> ABOUT THIS EXERCISE
With the pictures left out, please write out exactly each line from the one containing "The width and" through the end of the material.

> RECORD SET
========

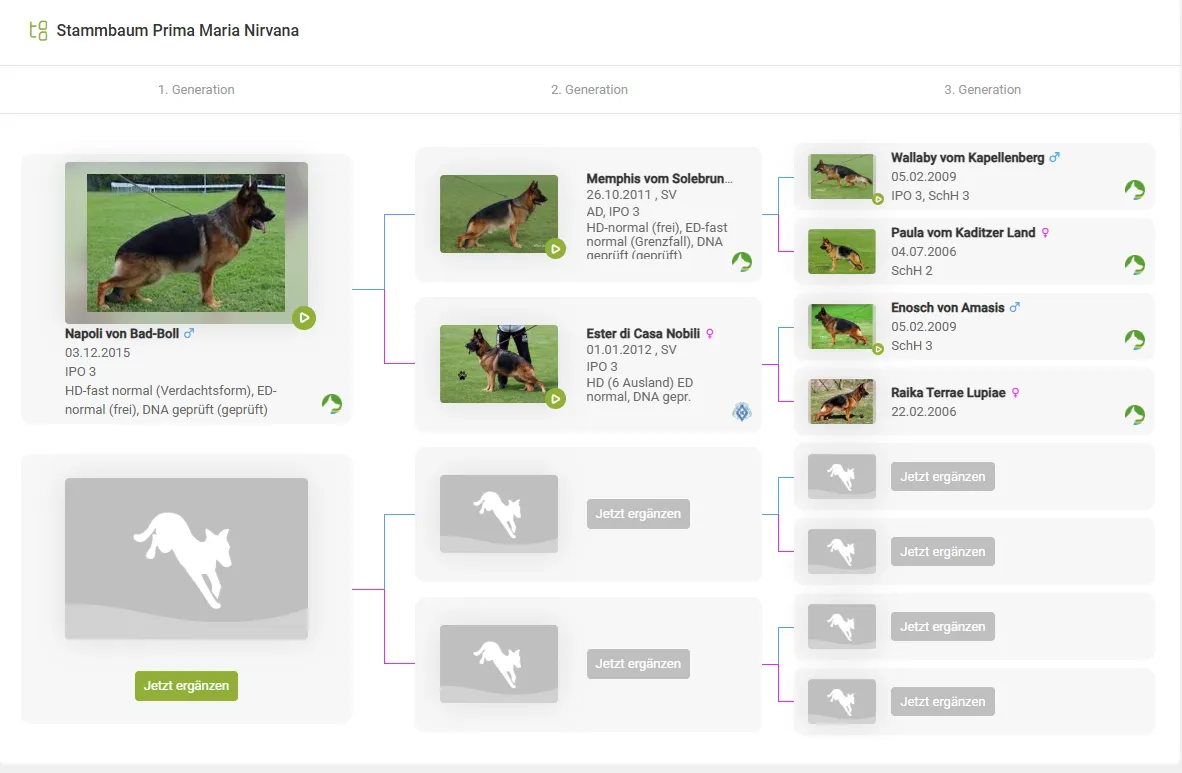
Task: Click green leaf icon beside Paula vom Kaditzer Land
Action: pyautogui.click(x=1134, y=265)
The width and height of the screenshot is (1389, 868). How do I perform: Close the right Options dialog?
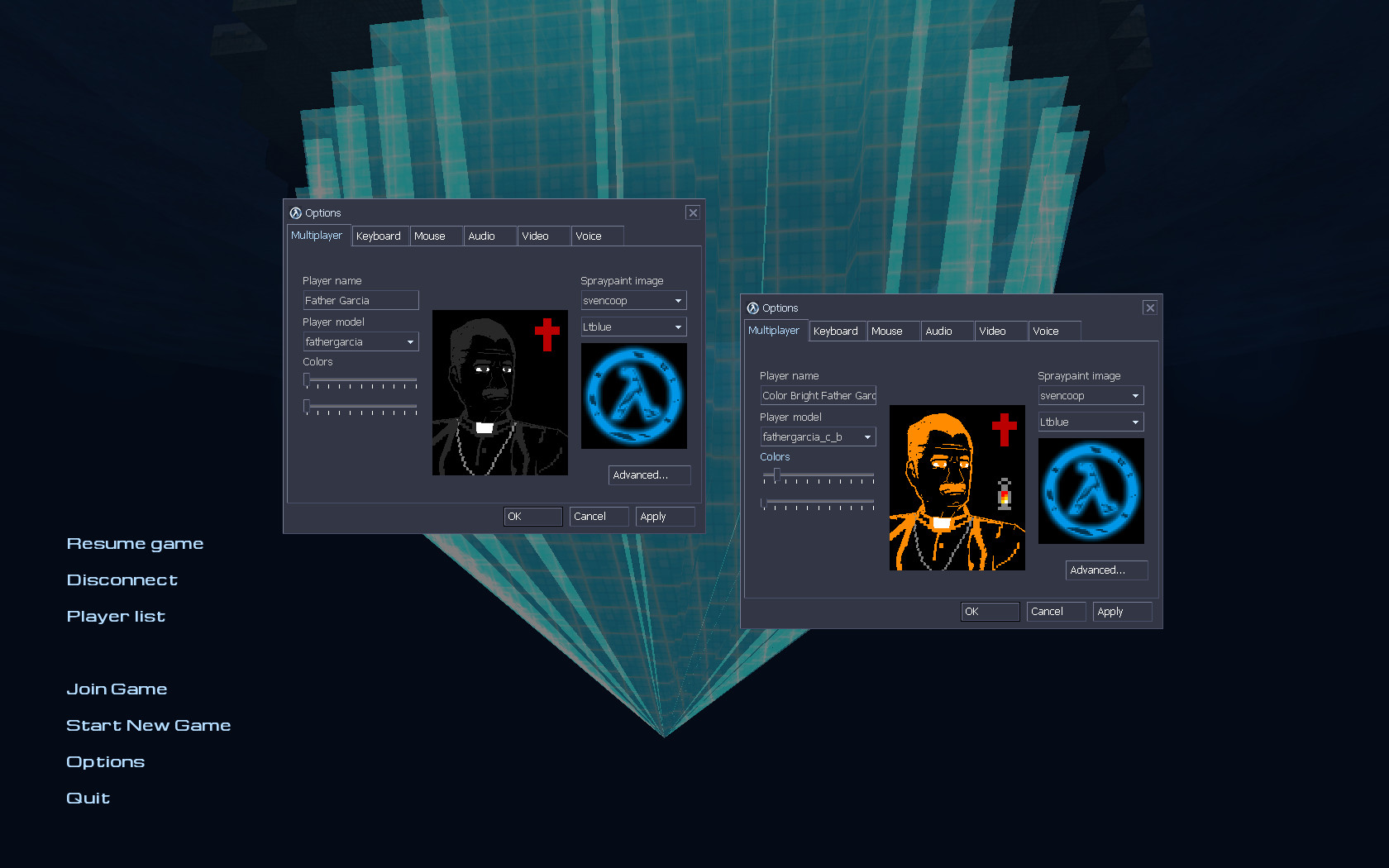coord(1149,308)
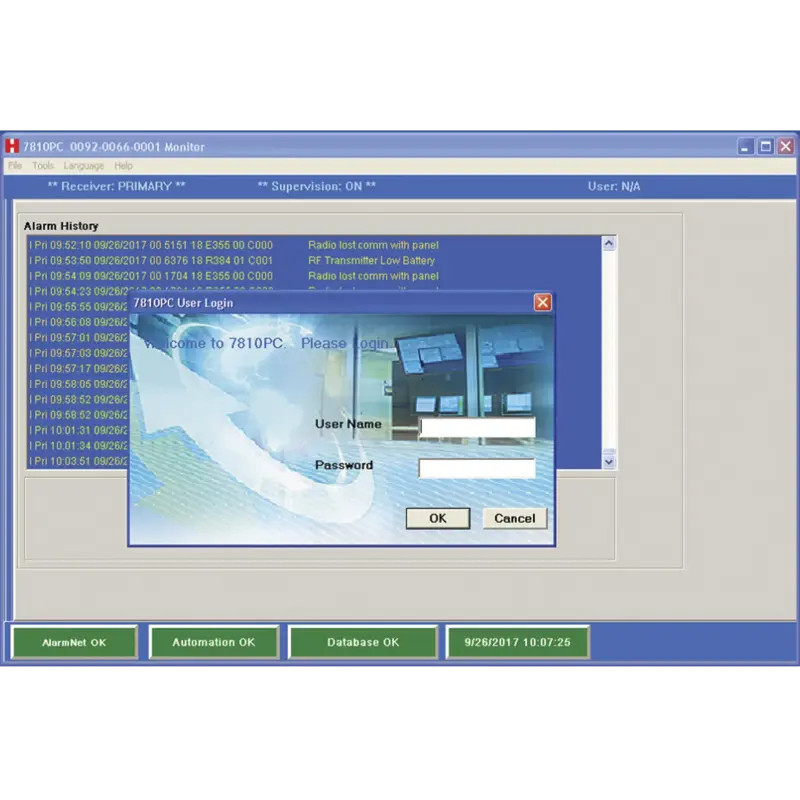Click the AlarmNet OK status indicator

coord(73,642)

========

> RESPONSE
The width and height of the screenshot is (1389, 868). How do I perform: Close the right Options dialog?
coord(1149,308)
Click the AlarmNet OK status indicator

coord(73,642)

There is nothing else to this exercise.